James Weldon Johnson’s Modern Soundscapes by Noelle Morrissette
From the University of Iowa Press:
“Noelle Morrissette brings to the forefront an undervalued aspect of Johnson’s amazing career—his attempt to bridge the separation between black political activism and black popular culture. Impressively informed but quite accessible and engaging, James Weldon Johnson’s Modern Soundscapes is an authoritative reconsideration of critical approaches to Johnson. I expect it to be quickly established as one of the essential books for anyone interested in Johnson, and an important methodological model for any scholar working in this period of American cultural history.”—John Ernest, University of Delaware
“An engaging, thought-provoking book. This is an important work in African American literary studies, American studies, and the growing field of sound studies.”—Miriam Thaggert
“A timely and much needed book on James Weldon Johnson, an African American Renaissance man who bridges the gap between Reconstruction and the New Negro Movement.”—Dolan Hubbard
James Weldon Johnson’s Modern Soundscapes provides an evocative and meticulously researched study of one of the best known and yet least understood authors of the New Negro Renaissance era. Johnson, familiar to many as an early civil rights leader active in the National Association for the Advancement of Colored People and an intentionally controversial writer on the subject of the significance of race in America, was one of the most prolific, wide-ranging, and yet elusive authors of twentieth-century African American literature.

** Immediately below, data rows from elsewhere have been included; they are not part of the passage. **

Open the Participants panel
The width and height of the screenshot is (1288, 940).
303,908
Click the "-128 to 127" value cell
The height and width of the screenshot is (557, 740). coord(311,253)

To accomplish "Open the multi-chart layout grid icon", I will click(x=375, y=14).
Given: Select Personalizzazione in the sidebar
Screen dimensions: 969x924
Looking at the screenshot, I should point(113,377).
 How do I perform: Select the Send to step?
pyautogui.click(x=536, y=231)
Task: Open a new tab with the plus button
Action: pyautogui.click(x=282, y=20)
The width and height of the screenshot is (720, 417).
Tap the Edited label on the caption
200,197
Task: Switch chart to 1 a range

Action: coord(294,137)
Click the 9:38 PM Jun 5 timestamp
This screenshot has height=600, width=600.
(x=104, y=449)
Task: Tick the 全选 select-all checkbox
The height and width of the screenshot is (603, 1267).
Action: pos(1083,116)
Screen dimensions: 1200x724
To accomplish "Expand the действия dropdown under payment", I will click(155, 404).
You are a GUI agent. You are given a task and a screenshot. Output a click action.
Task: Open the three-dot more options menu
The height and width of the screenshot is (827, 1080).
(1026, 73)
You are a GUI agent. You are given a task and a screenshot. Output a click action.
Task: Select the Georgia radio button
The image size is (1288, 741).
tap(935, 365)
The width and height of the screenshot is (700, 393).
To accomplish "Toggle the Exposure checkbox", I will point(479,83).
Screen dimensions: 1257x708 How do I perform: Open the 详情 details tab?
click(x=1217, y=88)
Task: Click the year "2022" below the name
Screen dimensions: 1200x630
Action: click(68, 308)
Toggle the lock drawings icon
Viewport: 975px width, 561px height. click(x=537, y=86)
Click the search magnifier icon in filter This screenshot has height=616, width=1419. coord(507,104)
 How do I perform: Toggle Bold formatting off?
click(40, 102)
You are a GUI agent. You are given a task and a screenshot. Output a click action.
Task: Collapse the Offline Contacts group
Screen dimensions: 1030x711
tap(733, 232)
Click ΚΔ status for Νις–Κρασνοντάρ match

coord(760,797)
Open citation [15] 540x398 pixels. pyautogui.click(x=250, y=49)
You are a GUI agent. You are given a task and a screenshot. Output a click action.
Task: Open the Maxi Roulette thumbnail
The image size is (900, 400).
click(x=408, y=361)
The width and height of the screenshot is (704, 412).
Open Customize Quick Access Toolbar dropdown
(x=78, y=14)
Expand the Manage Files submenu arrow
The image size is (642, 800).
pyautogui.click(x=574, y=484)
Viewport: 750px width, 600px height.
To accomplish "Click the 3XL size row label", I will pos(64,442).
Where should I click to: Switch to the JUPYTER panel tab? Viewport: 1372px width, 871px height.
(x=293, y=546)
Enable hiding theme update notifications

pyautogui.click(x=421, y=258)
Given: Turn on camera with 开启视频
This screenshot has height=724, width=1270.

Johnson realized early in his writing career that he could draw attention to the struggles of African Americans by using unconventional literary methods such as the incorporation of sound into his texts. In this groundbreaking work, literary critic Noelle Morrissette examines how his literary representation of the extremes of sonic experience—functioning as either cultural violence or creative force—draws attention to the mutual contingencies and the interdependence of American and African American cultures. Moreover, Morrissette argues, Johnson represented these “American sounds” as a source of multiplicity and diversity, often developing a framework for the interracial transfer of sound. The lyricist and civil rights leader used sound as a formal aesthetic practice in and between his works, presenting it as an unbounded cultural practice that is as much an interracial as it is a racially distinct cultural history.
Drawing on archival materials such as early manuscript notes and drafts of Johnson’s unpublished and published work, Morrissette explores the author’s complex aesthetic of sound, based on black expressive culture and cosmopolitan interracial experiences. This aesthetic evolved over the course of his writing life, beginning with his early Broadway musical comedy smash hits and the composition of Autobiography of an Ex-Colored Man(1912), and developing through his “real” autobiography, Along This Way (1933). The result is an innovative new interpretation of the works of one of the early twentieth century’s most important and controversial writers and civil rights leaders.